Earlier this year, an article3 was written showing how care delivery at HCT centers could serve as a model for complex patients, as many of the structures needed for an effective medical home model already exist in the HCT setting. According to authors, “HCT centers have developed integrated care delivery teams that oversee the care of the patient over an extended period of time covering both inpatient and ambulatory settings. The HCT field has developed organizational structures that facilitate standardized care where possible and that emphasize quality management practices that encourage the evolution of increasingly effective efficient practices.”3 These facilities rose to these care challenges out of necessity, reorganizing care coordination and integration of services, but this did not occur overnight. 

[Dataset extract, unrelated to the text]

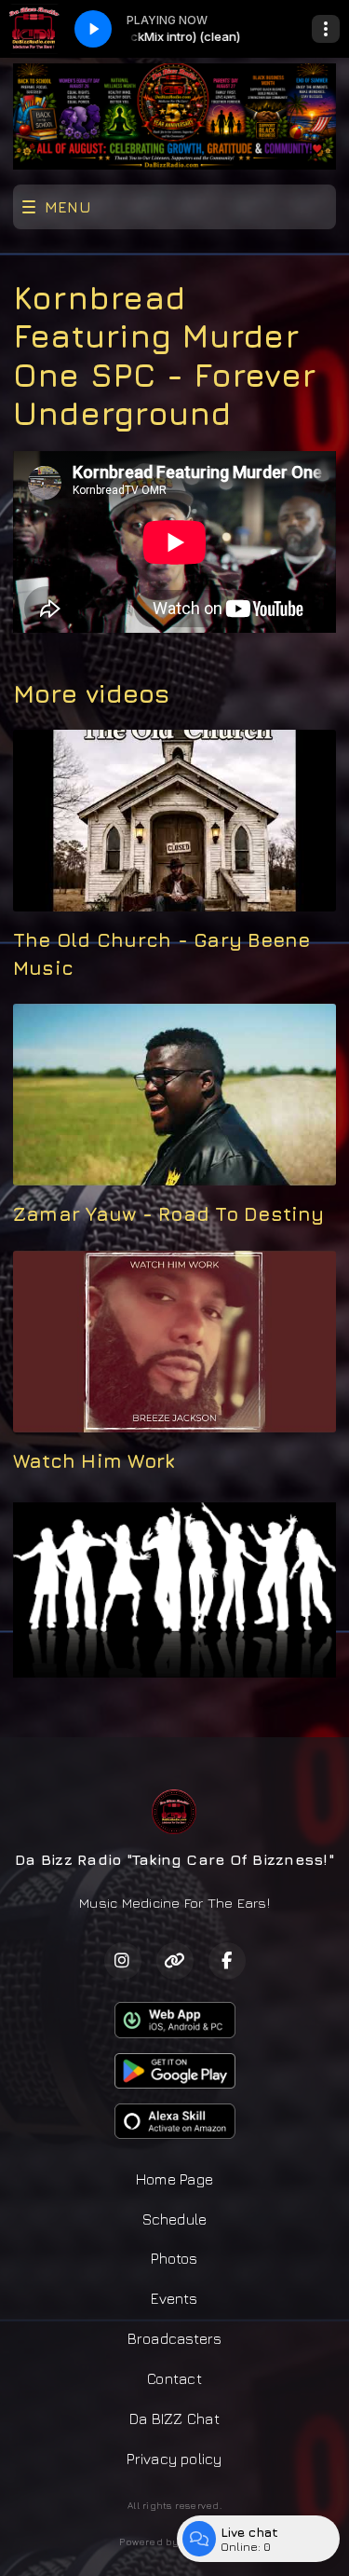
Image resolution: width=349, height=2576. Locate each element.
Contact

We are but months since the first CAR-T approval and suggest cautious optimism for solving the complexities around this novel therapeutic drug class/procedure. Our article1 mentioned above provides a more comprehensive look at what payers, providers, and patients need to collaborate on at an early stage to adapt the therapies into the market place.


To read the initial viewpoint this article references, click here.

References

1. Nabhan C, Jeune-Smith Y, Klinefelter P, Fillman J, Feinberg BA. Community Oncologists’ Perception and Adaptability to Emerging Chimeric Antigen T-Cell Therapy. J Clin Pathways. 2017;3(8):31-35.

2. Cortez M, Chen C, Rausch N. Months after approval, breakthrough cancer drug given to just five patients. Bloomberg News.  https://www.bloomberg.com/news/articles/2017-12-14/cancer-patients-with-little-time-left-wait-for-gilead-s-new-drug. Updated December 14, 2017. Accessed April 2, 2018.

3. Gajewski JL, McClellan MB, Majhail NS, et al. Payment and care for hematopoietic cell transplantation patients: toward a specialized medical home for complex care patients. Biol Blood Marrow Transplant. 2018;24(1):4-12.